MarshaBradyo · 22/01/2021 14:40

You’ve both lost me

It has decreased in London but it makes sense?

sirfredfredgeorge · 22/01/2021 14:42

More seriously, household transmission from the large spike increases before lockdown has fizzled out in those areas due to exhausting the potential household members available to infect. So we're no longer seeing the positives dominated by household members from the more infectious form.

TheSunIsStillShining · 22/01/2021 14:46

@peridito

Why do you ask Sun ? A lot do have landlines . Not sure that GP surgeries and health centres will use landlines to contact ?
I'm assuming that old ppl mostly have landline phones. So could be contacted through that. At least that's the stats I'd look at when designing notification system. Basically notification type priority: mobile call or sms > landline call > email > post > person (eg - could be feasible in small villages) In HUngary almost everyone has a landline phone in their home as through that it's mostly free to call anyone. But I don't know how it is here.
OP posts:
Msloverlover · 22/01/2021 14:47

@everythingthelighttouches I’ve just been reading about this. Fascinating. It seems that what we thought we knew about the new variant (it being 70% more transmissible for a start) is not correct. A good reminder that so many of the ‘facts’ and data we are being presented with as proof is actually no such thing and is merely the starting point of a working hypothesis.

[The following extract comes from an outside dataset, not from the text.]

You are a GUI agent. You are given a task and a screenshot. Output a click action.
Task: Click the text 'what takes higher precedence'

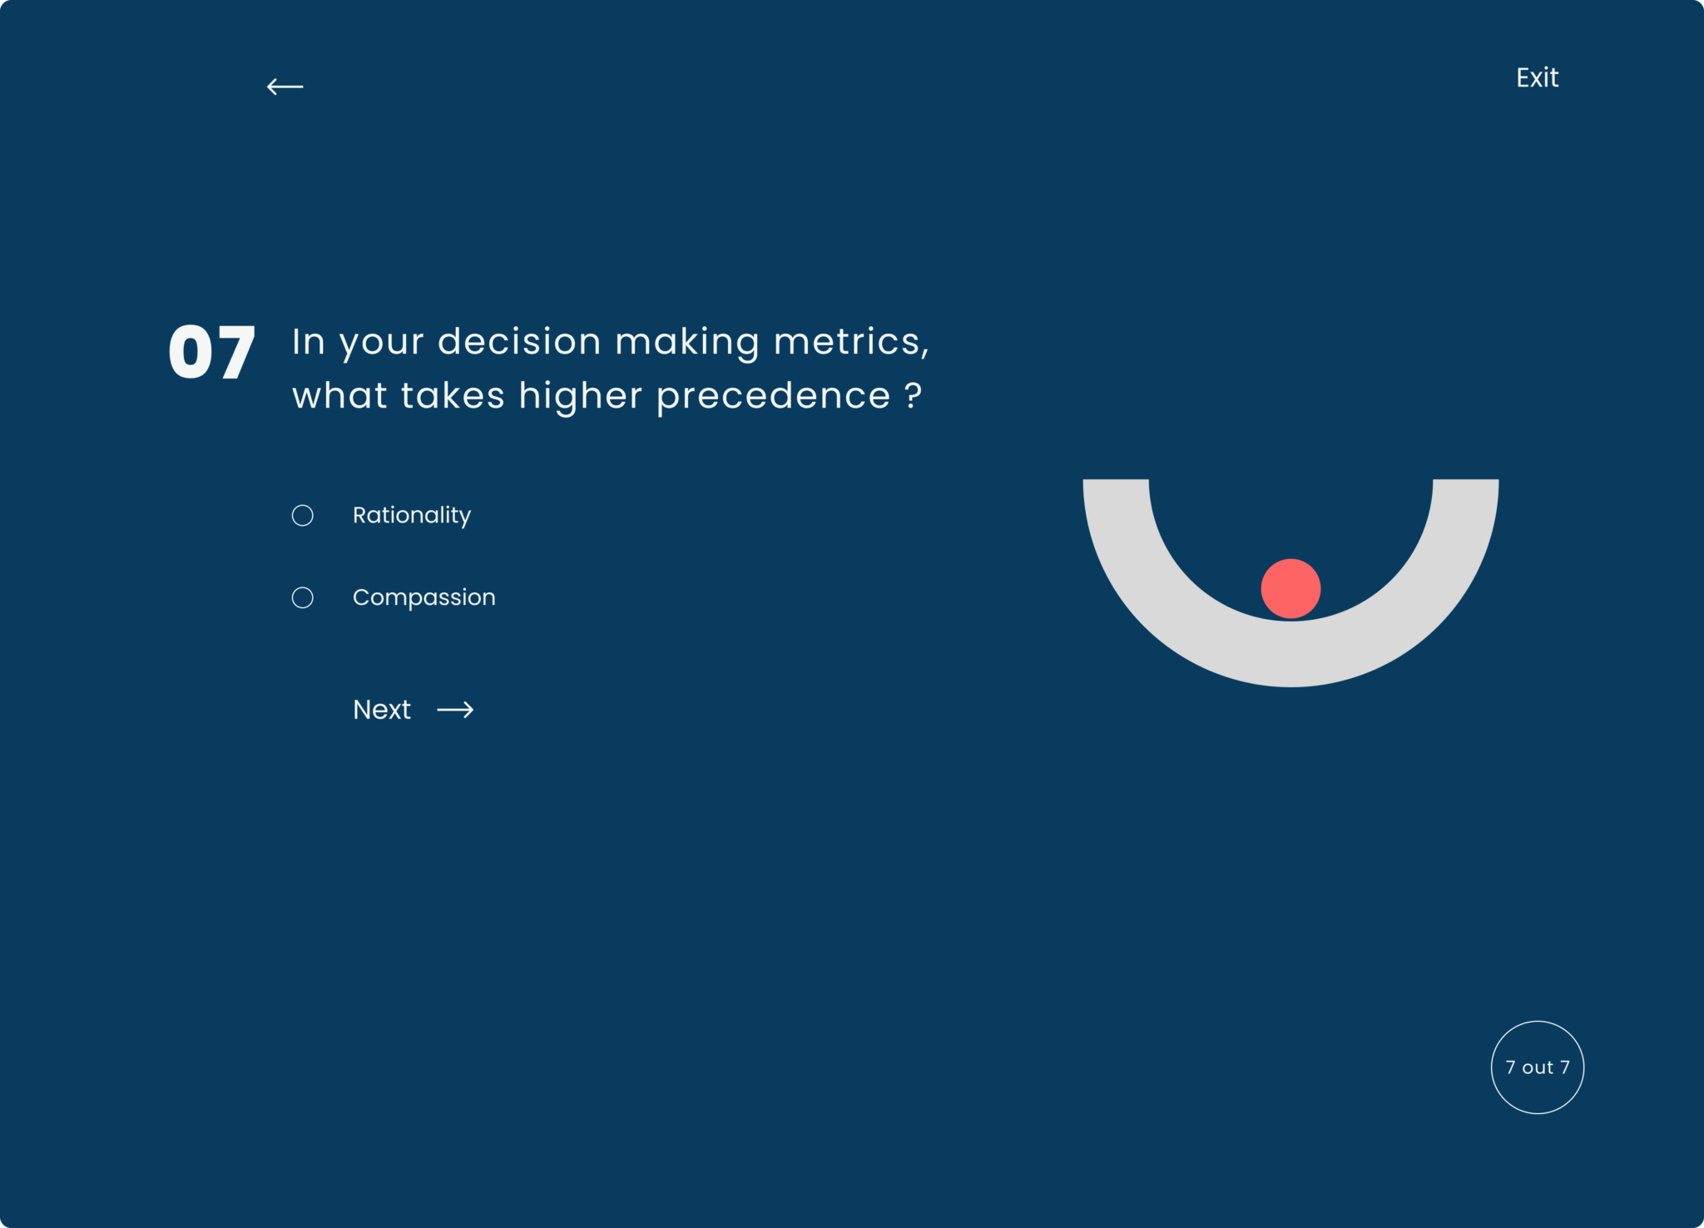(x=591, y=396)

Some theories bouncing around Twitter include it being more transmissible within certain age groups (eg teenagers) but generally even lots of very smart people seem baffled.

Data, Stats & Daily Numbers started 20th Jan
MRex · 22/01/2021 14:51

Cases overall have decreased in London, but the reduction in percentage of cases of the Kent variant means there must be another strain gaining ground. BBC also reported it's possible that the South African variant is spreading. Totally fictitious examples;
Say old variant has decreased from 1000 cases per day to 800, Kent variant decreased from 35,000 to 28,000 cases per day, and South Africa variant increased from to 4,000 to 7,000. Cases dropped from 40,000 to 35,800.
Could be really bad news, or it could be similarly exposed people catching one strain instead of another. Hard to tell.
(Is that what it's called now, Kent? I've been seeing that a bit in the press.)

MarshaBradyo · 22/01/2021 14:52

But the orange line that is other positives hasn’t increased that much in London?

MarshaBradyo · 22/01/2021 14:55

And in East it’s dropped a bit

I’m missing why this would mean another variant is growing

everythingthelighttouches · 22/01/2021 14:59

We need to know of the other variants what exactly is now representing a larger proportion of new cases.

Could be “old variant”, which suggests that the “new variant “ isn’t as transmissible or earls more transmissible in children and now far less kids in school....

Could be SA variant, in which case..oh bloody hell....

I don’t think it has saturated all households, although that is an interesting theory. I think there’s still plenty of “naive new hosts” in Kent and London.

Hmm... of in search of those pretty graphs Emma hodcroft makes with the colours representing variant prevalence. Back in a bit...

everythingthelighttouches · 22/01/2021 15:04

No use .
And she says that countries preferentially sequence S drop out (which U.K. is definitely doing) so not representative.

Actually, I don’t see the SA variant on there?

Data, Stats & Daily Numbers started 20th Jan
MarshaBradyo · 22/01/2021 15:07

Everything new variant would spread more quickly with schools open as younger age more transmissible - I thought this would be the factor that’s changed?